When we use CMS data, we generally require certificates or we will be faced with authentication errors. Coffea-casa handles the issue of certificates internally through xcache tokens so that its users do not explicitly have to import their certificates, though this dynamic requires adjustiment of the redirector portion of the path to the root file requested.

Let’s say we wish to request the file:

root://cmsxrootd.fnal.gov//store/data/Run2018A/DoubleMuon/NANOAOD/02Apr2020-v1/30000/0555868D-6B32-D249-9ED1-6B9A6AABDAF7.root

Then we would replace the cmsxrootd.fnal.gov redirector with the xcache redirector:

root://xcache//store/data/Run2018A/DoubleMuon/NANOAOD/02Apr2020-v1/30000/0555868D-6B32-D249-9ED1-6B9A6AABDAF7.root

Now, we will be able to access our data.

In addition to handling authentication, XCache will cache files so that they are able to be pulled more quickly in subsequent runs of the analysis. It should be expected, then, that the first analysis run with a new coffea-casa file will run slower than ones which follow afterwards.

ServiceX

Important

This section applies only to the ATLAS Coffea-Casa instance at UChicago. The instances at T2 Nebraska are capable of handling ServiceX requests through uproot, but the feature is still at an experimental stage. Ask an administrator for more information on accessing ServiceX on the T2 Nebraska instances.

When dealing with very large datasets it is often better to do initial data filtering and augmentation using ServiceX. ServiceX transformations produce their output as an Awkward Array. The array can then be used in a regular Coffea processor. Here is a schema explaining the workflow:

ServiceX and Coffea-Casa workflow schema.

There are two different UC AF-deployed ServiceX instances. The only difference between them is the type of input data they are capable of processing. Uproot processes any kind of “flat” ROOT files, while xAOD processes only Rucio registered xAOD files.

+++

Prompt A:
In the coffea-casa excerpt, list in order the directory names in the requested file path that lie between "/store/" and the file name.
The excerpt and the entries bear no relation to one another.

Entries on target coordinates
+++

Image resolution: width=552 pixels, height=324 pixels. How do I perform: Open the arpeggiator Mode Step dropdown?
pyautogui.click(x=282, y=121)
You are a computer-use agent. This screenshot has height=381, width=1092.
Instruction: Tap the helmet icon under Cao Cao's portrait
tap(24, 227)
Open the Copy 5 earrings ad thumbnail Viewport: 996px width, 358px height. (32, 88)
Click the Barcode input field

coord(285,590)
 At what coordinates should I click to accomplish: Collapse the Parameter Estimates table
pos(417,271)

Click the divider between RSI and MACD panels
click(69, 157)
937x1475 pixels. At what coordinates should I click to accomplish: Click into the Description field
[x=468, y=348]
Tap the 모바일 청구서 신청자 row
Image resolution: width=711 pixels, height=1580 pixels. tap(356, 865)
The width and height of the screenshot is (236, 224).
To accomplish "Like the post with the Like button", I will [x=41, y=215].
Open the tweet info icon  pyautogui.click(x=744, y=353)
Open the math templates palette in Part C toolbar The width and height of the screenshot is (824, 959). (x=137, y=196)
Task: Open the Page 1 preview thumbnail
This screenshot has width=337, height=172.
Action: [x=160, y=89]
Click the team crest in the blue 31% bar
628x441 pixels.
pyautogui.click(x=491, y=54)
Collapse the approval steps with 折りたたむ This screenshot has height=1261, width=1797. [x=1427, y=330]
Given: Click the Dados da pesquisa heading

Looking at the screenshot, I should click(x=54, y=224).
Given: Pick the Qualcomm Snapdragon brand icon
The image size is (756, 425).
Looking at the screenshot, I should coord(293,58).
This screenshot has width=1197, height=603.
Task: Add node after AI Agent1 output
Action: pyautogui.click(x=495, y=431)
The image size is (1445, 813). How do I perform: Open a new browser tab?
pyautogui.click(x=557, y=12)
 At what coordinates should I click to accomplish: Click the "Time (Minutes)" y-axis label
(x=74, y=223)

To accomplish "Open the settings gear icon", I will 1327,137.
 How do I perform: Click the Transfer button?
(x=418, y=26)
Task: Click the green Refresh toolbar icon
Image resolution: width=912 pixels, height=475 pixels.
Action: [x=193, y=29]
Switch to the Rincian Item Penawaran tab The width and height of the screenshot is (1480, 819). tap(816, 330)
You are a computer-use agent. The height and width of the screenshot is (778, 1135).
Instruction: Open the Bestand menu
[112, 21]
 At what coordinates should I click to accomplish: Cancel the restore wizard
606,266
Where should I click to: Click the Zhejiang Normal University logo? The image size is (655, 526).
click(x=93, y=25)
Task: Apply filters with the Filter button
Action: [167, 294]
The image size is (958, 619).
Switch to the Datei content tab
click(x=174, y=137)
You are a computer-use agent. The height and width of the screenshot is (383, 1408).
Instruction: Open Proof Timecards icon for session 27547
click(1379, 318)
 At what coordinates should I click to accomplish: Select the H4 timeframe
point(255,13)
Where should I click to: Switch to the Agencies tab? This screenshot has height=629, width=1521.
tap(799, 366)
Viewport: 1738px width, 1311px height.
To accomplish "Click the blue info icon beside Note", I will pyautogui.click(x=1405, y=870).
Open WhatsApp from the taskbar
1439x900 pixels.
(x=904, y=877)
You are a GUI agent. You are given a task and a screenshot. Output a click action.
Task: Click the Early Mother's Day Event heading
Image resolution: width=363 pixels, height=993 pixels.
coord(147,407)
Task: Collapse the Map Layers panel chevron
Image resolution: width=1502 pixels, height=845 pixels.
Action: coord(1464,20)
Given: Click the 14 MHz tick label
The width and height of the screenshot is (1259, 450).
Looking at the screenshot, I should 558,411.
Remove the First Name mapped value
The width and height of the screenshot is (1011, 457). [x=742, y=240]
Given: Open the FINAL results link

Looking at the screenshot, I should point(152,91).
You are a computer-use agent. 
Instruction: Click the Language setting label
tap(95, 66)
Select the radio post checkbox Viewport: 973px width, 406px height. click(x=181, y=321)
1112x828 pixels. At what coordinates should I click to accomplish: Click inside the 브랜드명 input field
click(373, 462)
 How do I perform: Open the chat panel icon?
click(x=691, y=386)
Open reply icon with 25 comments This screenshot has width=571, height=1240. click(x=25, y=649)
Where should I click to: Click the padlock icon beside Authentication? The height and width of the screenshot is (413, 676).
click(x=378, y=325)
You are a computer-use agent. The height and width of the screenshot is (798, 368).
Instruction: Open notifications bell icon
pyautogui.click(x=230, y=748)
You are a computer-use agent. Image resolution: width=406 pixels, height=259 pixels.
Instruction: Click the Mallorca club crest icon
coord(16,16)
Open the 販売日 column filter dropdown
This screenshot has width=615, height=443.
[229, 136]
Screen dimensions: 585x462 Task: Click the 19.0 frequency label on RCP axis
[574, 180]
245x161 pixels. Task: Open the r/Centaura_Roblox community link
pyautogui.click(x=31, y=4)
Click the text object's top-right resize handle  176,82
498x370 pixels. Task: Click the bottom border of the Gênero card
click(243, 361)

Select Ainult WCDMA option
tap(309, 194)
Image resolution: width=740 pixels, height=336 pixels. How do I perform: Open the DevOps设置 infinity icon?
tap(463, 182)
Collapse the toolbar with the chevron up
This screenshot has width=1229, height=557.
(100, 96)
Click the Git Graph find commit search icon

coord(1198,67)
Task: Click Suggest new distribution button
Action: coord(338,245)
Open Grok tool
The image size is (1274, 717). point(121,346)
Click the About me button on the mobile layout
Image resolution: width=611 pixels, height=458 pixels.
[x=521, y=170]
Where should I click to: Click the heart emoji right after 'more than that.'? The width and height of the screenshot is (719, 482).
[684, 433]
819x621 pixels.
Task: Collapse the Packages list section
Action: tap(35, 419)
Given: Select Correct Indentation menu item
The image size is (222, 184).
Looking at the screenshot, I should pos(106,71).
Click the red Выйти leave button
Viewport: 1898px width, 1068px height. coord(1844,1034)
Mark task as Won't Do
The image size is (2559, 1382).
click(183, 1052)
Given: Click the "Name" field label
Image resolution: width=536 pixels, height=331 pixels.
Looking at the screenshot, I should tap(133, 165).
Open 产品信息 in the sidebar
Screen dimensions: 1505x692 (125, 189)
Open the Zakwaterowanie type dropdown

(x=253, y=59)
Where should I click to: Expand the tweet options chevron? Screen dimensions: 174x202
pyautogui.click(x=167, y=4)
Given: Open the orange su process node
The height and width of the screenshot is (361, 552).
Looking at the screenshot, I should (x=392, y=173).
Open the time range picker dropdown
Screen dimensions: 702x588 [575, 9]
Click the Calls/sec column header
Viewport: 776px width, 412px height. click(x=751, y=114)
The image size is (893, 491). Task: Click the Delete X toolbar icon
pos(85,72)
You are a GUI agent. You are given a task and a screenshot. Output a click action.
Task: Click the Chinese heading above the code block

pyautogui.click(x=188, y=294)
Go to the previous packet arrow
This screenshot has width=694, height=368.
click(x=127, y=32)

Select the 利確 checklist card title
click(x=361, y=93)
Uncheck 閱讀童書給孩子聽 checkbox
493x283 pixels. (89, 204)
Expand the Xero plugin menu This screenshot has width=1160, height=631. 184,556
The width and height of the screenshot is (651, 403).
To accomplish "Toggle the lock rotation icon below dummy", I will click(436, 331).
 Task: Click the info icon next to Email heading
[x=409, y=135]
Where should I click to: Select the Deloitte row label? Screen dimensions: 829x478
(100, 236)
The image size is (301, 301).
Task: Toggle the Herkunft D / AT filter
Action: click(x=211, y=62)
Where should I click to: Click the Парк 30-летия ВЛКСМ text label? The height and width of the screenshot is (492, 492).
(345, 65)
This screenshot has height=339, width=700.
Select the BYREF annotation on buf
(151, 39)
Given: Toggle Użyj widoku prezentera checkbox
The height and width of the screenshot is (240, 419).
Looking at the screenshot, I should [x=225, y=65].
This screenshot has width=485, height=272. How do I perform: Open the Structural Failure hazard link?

+++

Prompt B:
Extract the entries verbatim, starting at the first line of the entries and ending after the line that contains "Switch to the Rincian".

Worked answer A:
data, Run2018A, DoubleMuon, NANOAOD, 02Apr2020-v1, 30000

Worked answer B:
Image resolution: width=552 pixels, height=324 pixels. How do I perform: Open the arpeggiator Mode Step dropdown?
pyautogui.click(x=282, y=121)
You are a computer-use agent. This screenshot has height=381, width=1092.
Instruction: Tap the helmet icon under Cao Cao's portrait
tap(24, 227)
Open the Copy 5 earrings ad thumbnail Viewport: 996px width, 358px height. (32, 88)
Click the Barcode input field

coord(285,590)
 At what coordinates should I click to accomplish: Collapse the Parameter Estimates table
pos(417,271)

Click the divider between RSI and MACD panels
click(69, 157)
937x1475 pixels. At what coordinates should I click to accomplish: Click into the Description field
[x=468, y=348]
Tap the 모바일 청구서 신청자 row
Image resolution: width=711 pixels, height=1580 pixels. tap(356, 865)
The width and height of the screenshot is (236, 224).
To accomplish "Like the post with the Like button", I will [x=41, y=215].
Open the tweet info icon  pyautogui.click(x=744, y=353)
Open the math templates palette in Part C toolbar The width and height of the screenshot is (824, 959). (x=137, y=196)
Task: Open the Page 1 preview thumbnail
This screenshot has width=337, height=172.
Action: [x=160, y=89]
Click the team crest in the blue 31% bar
628x441 pixels.
pyautogui.click(x=491, y=54)
Collapse the approval steps with 折りたたむ This screenshot has height=1261, width=1797. [x=1427, y=330]
Given: Click the Dados da pesquisa heading

Looking at the screenshot, I should click(x=54, y=224).
Given: Pick the Qualcomm Snapdragon brand icon
The image size is (756, 425).
Looking at the screenshot, I should coord(293,58).
This screenshot has width=1197, height=603.
Task: Add node after AI Agent1 output
Action: pyautogui.click(x=495, y=431)
The image size is (1445, 813). How do I perform: Open a new browser tab?
pyautogui.click(x=557, y=12)
 At what coordinates should I click to accomplish: Click the "Time (Minutes)" y-axis label
(x=74, y=223)

To accomplish "Open the settings gear icon", I will 1327,137.
 How do I perform: Click the Transfer button?
(x=418, y=26)
Task: Click the green Refresh toolbar icon
Image resolution: width=912 pixels, height=475 pixels.
Action: [x=193, y=29]
Switch to the Rincian Item Penawaran tab The width and height of the screenshot is (1480, 819). tap(816, 330)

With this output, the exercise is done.